Or maybe it’s just the sports world that has gone insane.

Come on, Manny Ramirez didn’t really turn down $17 million, did he? Okay, take away his agent’s fee ($1.7 million or so), his business manager’s fee ($850,000 or so), his financial consultant’s fee ($170,000 or so) and his federal taxes (around $7 million or so), all he is left with is a measly $8 million and who the heck can live on that, huh?

Of course, he could drop that $8 million into a savings account and earn 3% interest for a year and all he would get is a lousy $240,000 . . . which wouldn’t be enough to tip his barber or manicurist or whomever.

This can’t be true, can it?

No, I really think I’ve gone insane.

Like the other day, when I went to see the University of Connecticut play Quinnipiac College at the Hartford Civic Center. During one break I was listening to the UConn band play and I had to convince myself that I wasn’t listening to it play We’re Not Gonna Take It Anymore by Twisted Sister.

I mean, come on!

The insanity continues, too, when I attempt to consider these other items:

4Several weeks ago, the New York Yankees attempted to value their television rights at $1.3 billion over 10 years (or $130 million per year) and MSG (their current home) went ballistic. Then Trans World International agreed to pay the Yankees $50 million for one year of broadcast rights (MSG had the right to match the offer). With that kind of juice, does George Steinbrenner need anyone to show up at the ballpark?

4According to Team Marketing Report, if you want to take your family to see one New York Knicks game (even against the Los Angeles Clippers, for god’s sake) it can cost $469.59 for just the four of you. That includes four average-price tickets, four small soft drinks, two small beers, four hot dogs, parking, two game programs, and two adult-sized caps. First off, who is going to drink only two small beers in one game and how the heck are you going to keep the kids satisfied on just two hot dogs without pretzels and nachos and Cracker Jacks. Think closer to $500 for seeing a bunch of guys who, if it weren’t for the NBA, would probably be in jail right now.

4I just love how people got all crazy with these dot.com stocks and started throwing their money around thinking they were going to become one of those 23-year-old overnight multi-millionaires. Imagine if you were one of those poor suckers who bought Sportsline.com at $83.25 a share only to see it collapse to just $9.50 a share. Imagine if you were one of those poor suckers who bought Fogdog.com at $22 a share only to see it collapse to just 66 cents a share. Even the Boston Celtics were recently down 11% - but the way they are going, that probably is not a surprise.

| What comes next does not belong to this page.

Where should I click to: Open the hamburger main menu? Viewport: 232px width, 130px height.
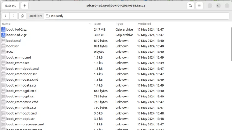200,5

4As if amateur golfers needed another technological advancement to help them duck-hook a ball into the water, here comes the On-Course Global Positioning System introduced by Shortgrass Technologies of Clearwater, Florida. A golf course (or, more likely, a swank country club) can pay $70,000 a year to install computers in their carts to help golfers determine exactly where they are on the course, how far it is to the pin, and how to best play a shot. More and more golfer’s every year are learning they can buy a better game and even with the illegal golf balls, titanium-shafted over-sized Big Bertha, the over-sized grips and the OCGPS, they will still be able to dribble a ball off the tee.

4If Americans don’t think anyone cares about soccer (and in this country, few people do), check out the deal Manchester United in England just signed. Manchester U already is the richest soccer club in the world and it just got richer after signing a $432.3 million sponsorship deal with Nike. That means over the course of the next 13 years, the soccer club will receive about $33 million just to wear Nike stuff. Hey, I’ll wear a Nike shirt for $20.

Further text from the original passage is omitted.